Allen continues the tour. We wander past crystalline swimming pools, marble columns, secret doors, delicate flowers, and towering palms, the products of a man whose vision brought to fruition a home one part ranch, one part European castle upon a granite hilltop that required every shovel of topsoil be shipped in. Hearst's collection of artifacts is beyond comprehension; the grandeur of the buildings in which they are housed, equally so. The estate's main house, aptly named Casa Grande, has 38 bedrooms, 30 fireplaces, 14 sitting rooms and 42 bathrooms, neatly highlighting man's priorities. Said rooms are brimming with Spanish and Italian furniture, Oriental carpets, Renaissance vestments, Flemish tapestries, third century Roman mosaics, Egyptian statures, Greek vases, and Tiffany lamps. Believe me, you walk with your elbows tucked in (although Harpo Marx purportedly did somersaults in the library with actress Marion Davies). The grounds are trod by zebras. Tim Burton has less imagination. As Allen succinctly puts it, "Most people don't tour through here and say, 'Who cares?'''
Yes, Hearst's Castle is opulence beyond scope, yet the man himself possessed a hearty lack of pretense. Purportedly Hearst's 1919 instructions to famed San Francisco architect Julia Morgan were straightforward. "Miss Morgan, we are tired of camping out in the open at the ranch in San Simeon and I would like to build a little something."
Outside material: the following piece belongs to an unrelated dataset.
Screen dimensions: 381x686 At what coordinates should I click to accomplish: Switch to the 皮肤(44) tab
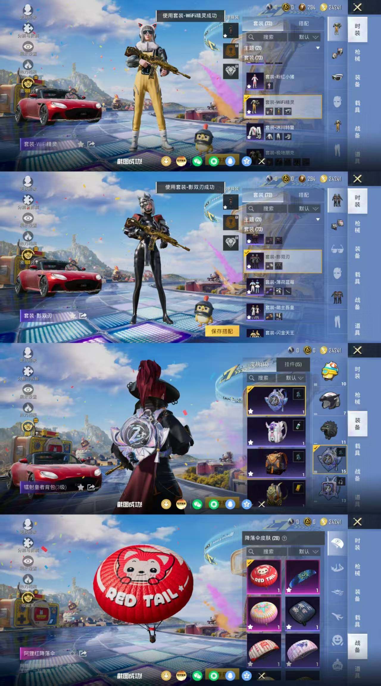click(259, 364)
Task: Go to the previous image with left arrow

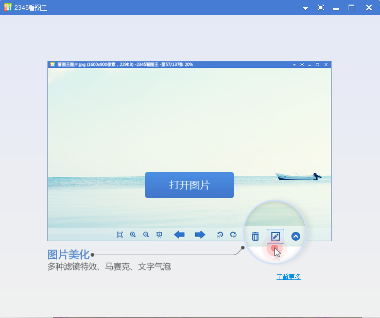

William Randolph Hearst certainly had his critics. His newspapers and his reporters were accused of routinely inventing sensational stories, faking interviews, and running phony pictures, beating some of today's news outlets to the punch by a hundred years. Like many wealthy personages, he could sometimes be out of touch. He once dispatched a reporter to the Ojai Valley to capture a wild grizzly to be named Monarch, in keeping with his newspaper's logo, "Monarch of the Dailies."
But historians always quibble about the famous after the fact. In my mind, the fact which matters is simple, simmering beneath the flamboyant life and stunning acquisitions of William Randolph Hearst like a steady flame. Hearst built his fortune on newspapers and the belief that those inky pages were the underpinning of a free and open democracy. He peopled his dinner table in the same fashion.
There is much to be said for a place where a paperboy can advise a head of state on matters of seasoning and taste. We could use more of that in this world today.
Ken McAlpine is a three-time Lowell Thomas award-winner. His most recent book is "Fog," praised by one critic as "one of the most intelligent, richly detailed, deeply felt and evocative novels I've read." He writes weekly on KCET's SoCal Focus blog about Ventura and Santa Barbara counties.